Minnesotans experiencing homelessness are moms and dads, sons and daughters, and grandmothers and grandfathers. They are people you would recognize as appearing homeless, and they are also kids in your child's class, people working full-time. Sometimes people experience homelessness for just a few days before returning to stability. Other times, the journey back to stability takes weeks, months, or years.
On October 25th, 2018, there were at least 10,233 people experiencing homelessness in Minnesota. It was estimated that there were 15,000 people homeless on a given night in Minnesota in 2015, with around 40,000 Minnesotans experiencing homelessness in a given year. Estimates for 2018 will be available soon.
On that night in October of 2018, 40% of people experiencing homelessness (or 4,072) were counted in Hennepin County.

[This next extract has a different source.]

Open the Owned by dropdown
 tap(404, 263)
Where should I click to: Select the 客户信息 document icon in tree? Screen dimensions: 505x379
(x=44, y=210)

Children and youth made up 43% of those experiencing homelessness in Hennepin County. Five hundred people who were identified in Hennepin County were age 55 or older -- a 25% increase over the 2015 count.
The 10,233 people counted in October of 2018 all met the federal definition of homelessness. You can read the full definition here, but it essentially requires that a person lacks a fixed, regular, and adequate nighttime residence and is primarily spending nights in shelter or in public or private places not meant for human habitation.
Other definitions of homelessness include people who are "doubling up" or staying with a friend, but St. Stephen's generally uses the federal definition to align with funding requirements.